*** Data under study Section Begins ***

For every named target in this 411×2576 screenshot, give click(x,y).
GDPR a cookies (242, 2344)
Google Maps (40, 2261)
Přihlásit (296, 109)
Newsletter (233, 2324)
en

*** Data under study Section Ends ***

What needs to be done: Return the lines above exactly, keeping every word.

Task answer:
For every named target in this 411×2576 screenshot, give click(x,y).
GDPR a cookies (242, 2344)
Google Maps (40, 2261)
Přihlásit (296, 109)
Newsletter (233, 2324)
en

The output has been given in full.